In other styles there’s: James Booker, Chester Thompson on organ.
More recently, I don’t listen that much as it’s helps to incubate melodies for compositions and hear music in my head when I’m just going through my day. I like almost all styles as there’s good in everything, but weeding through the uninspired is a chore. It’s worth it though!
         I like IDM and EDM music actually. I think it might be the new jazz. I like eclectic music on the fringe if it’s inventive. Of course, as mentioned earlier I love beautiful, lyrical, minimalistic music. Heartfelt folk and acoustic. I’m not naming names here as roaming the internet is like - listen to soundbites here and there and find an artist and listen to a couple more soundbites and move on etc…… Film music is great and there’s a real natural connection to it with contemporary New Age.
 
 
-  What is your musical vision? Why are you a musician, what does it mean to you?
 
         I finally have a vision! I knew someday, after all that time playing the music I like to play at home, I would have to bring it to the forefront at some point. Here it is.

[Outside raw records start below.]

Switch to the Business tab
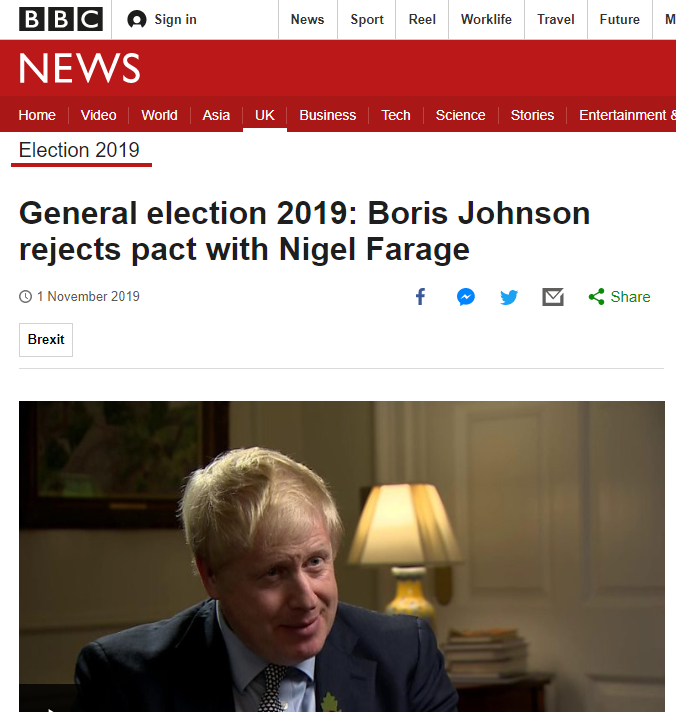(x=327, y=115)

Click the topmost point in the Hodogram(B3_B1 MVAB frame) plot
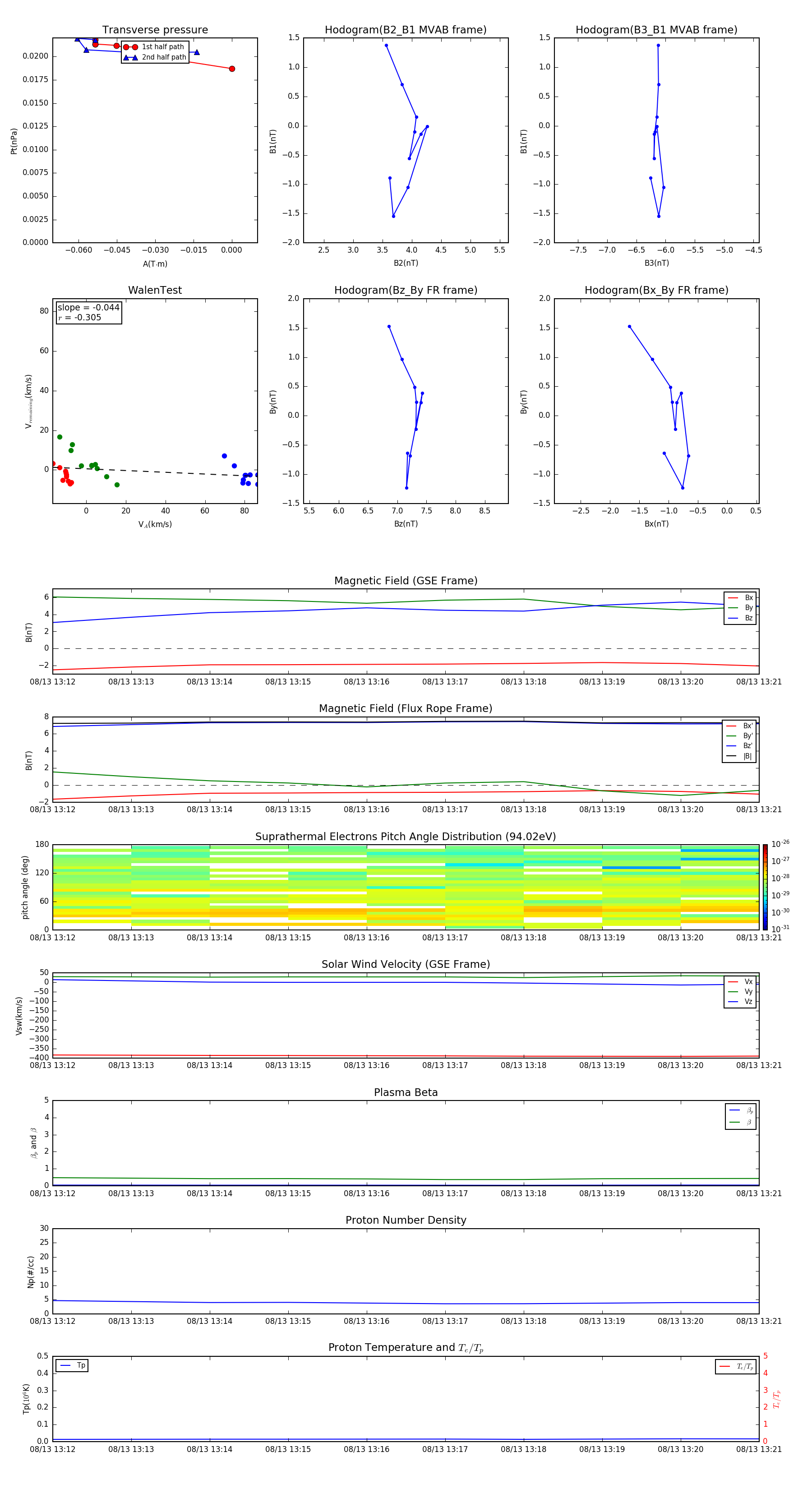(658, 45)
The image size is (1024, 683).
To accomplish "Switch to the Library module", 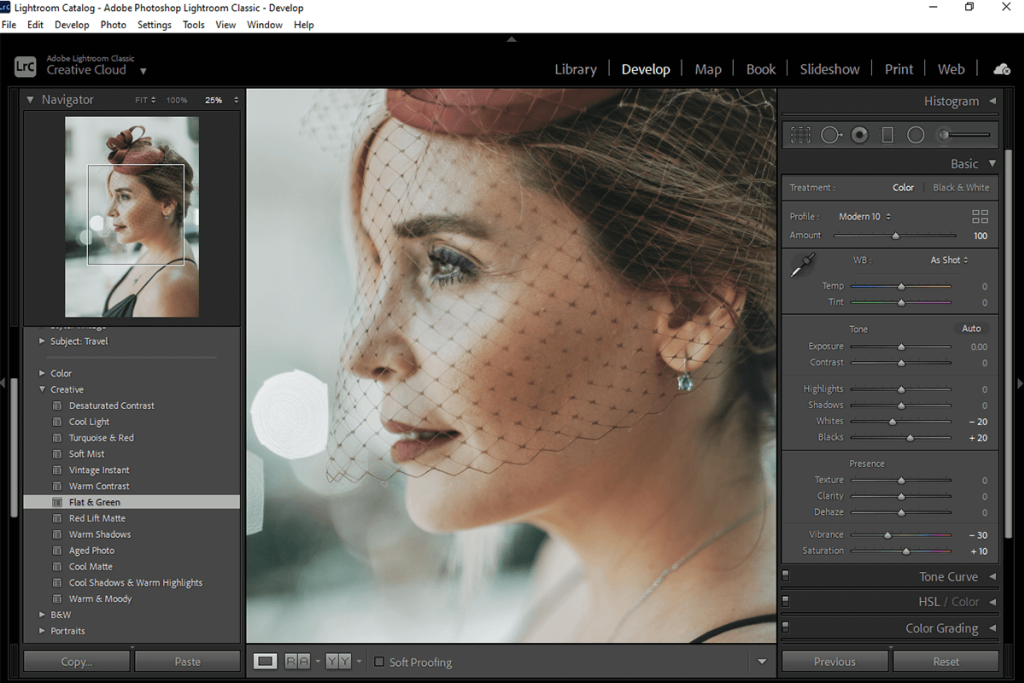I will (576, 69).
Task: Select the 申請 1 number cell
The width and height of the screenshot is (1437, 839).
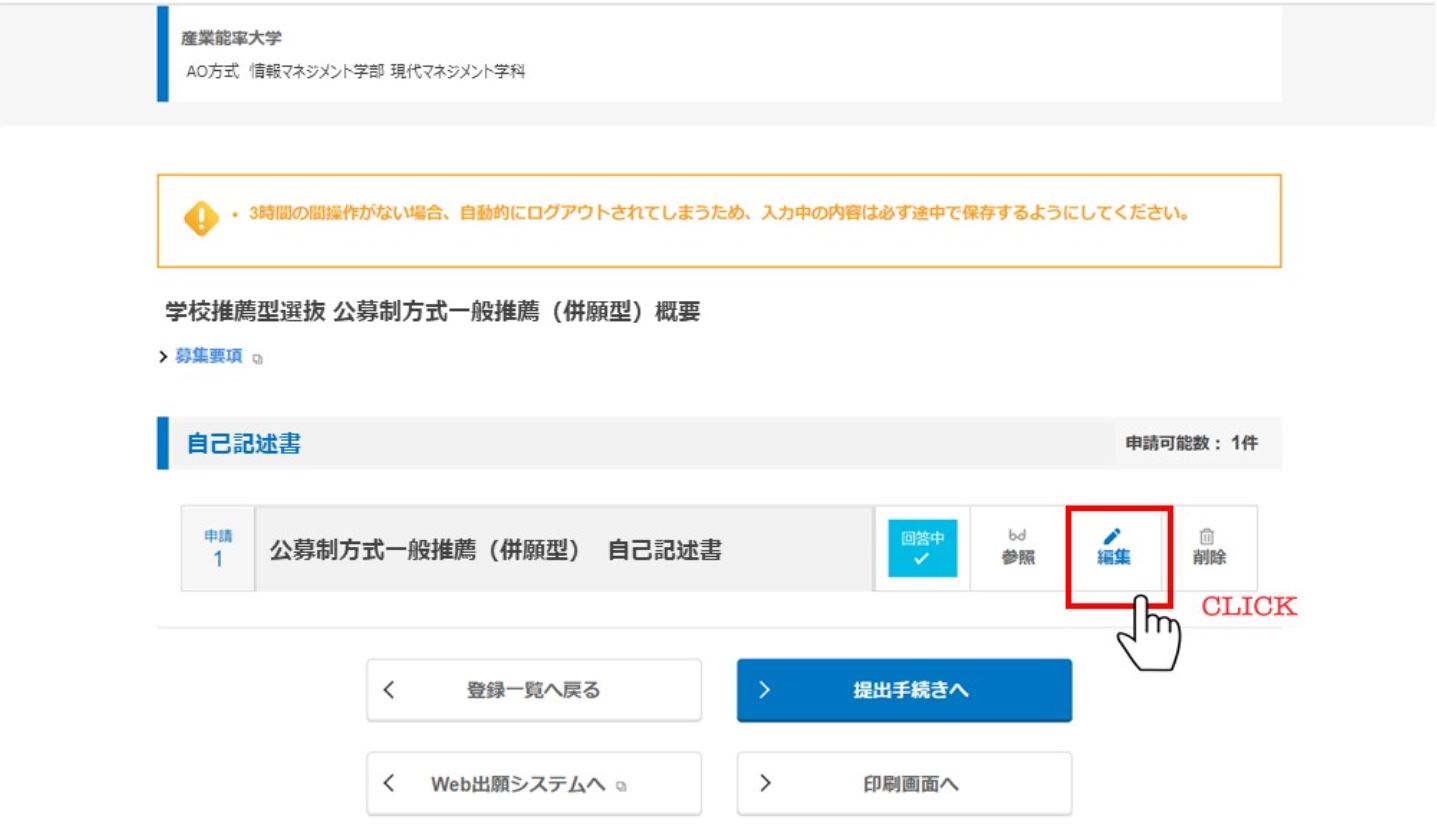Action: pyautogui.click(x=218, y=549)
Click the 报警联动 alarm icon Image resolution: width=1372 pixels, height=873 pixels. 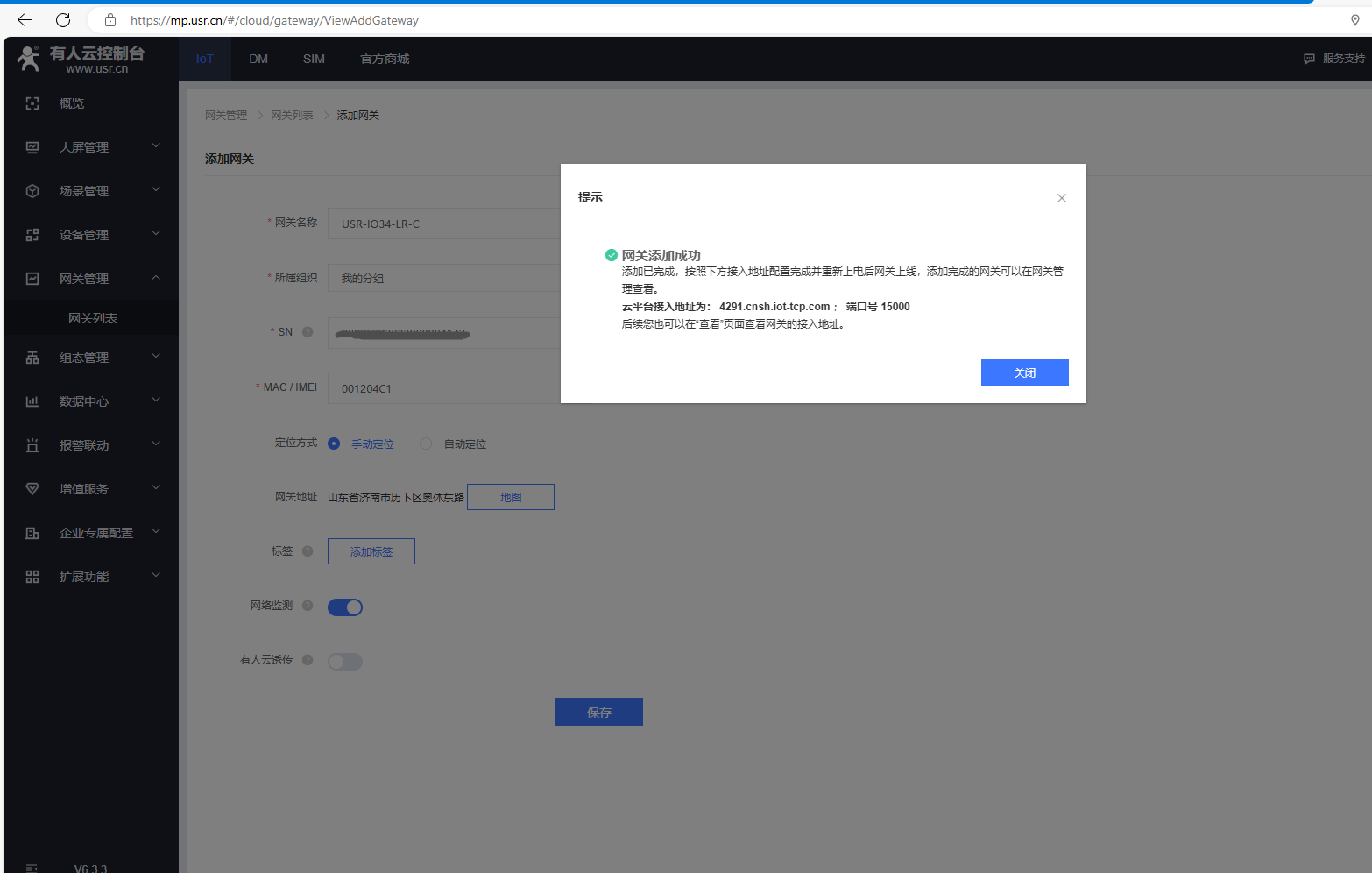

I’m very philosophical. I have actually spent a lot of time wondering why I’m a musician and what it means. They say, find what you love, then do it, get really good and you’ll be happy. I’ve always believed that’s the only way to go. There’s another school of thought I found recently and it makes sense too. They say, do what you’re really good at, learn to love it and you’ll be happy. Not too long ago I had to wrestle with the deep question of - what does music mean to me? It might have been that I went through a period of time where I wondered if I cared about music at all. Coming out of that I was able to fill that tank up with love and care again. It’s purer now, and kind of simple. I really love playing my piano music for people.

 
-  What are your musical goals in the future?
 
         I’m about to turn 60. While it’s almost like being a kid launching a brand new career, to be arriving at this solo piano dream, I am thinking about legacy. What am I going to have to show for after focusing my entire life on piano and music? This album Gratitude is the first at this level of refinement to come from my heart, brain and hands. While that’s great, and I have many other recordings of originals and arrangements that are mine, I want to have many more years and albums of my music to share with others, and leave the world. I don’t have children, but it would be cool to have nieces and nephews, and their kids, and my friends kids, and on down the line, be able to hear yet a different person’s take on piano music and hopefully be touched.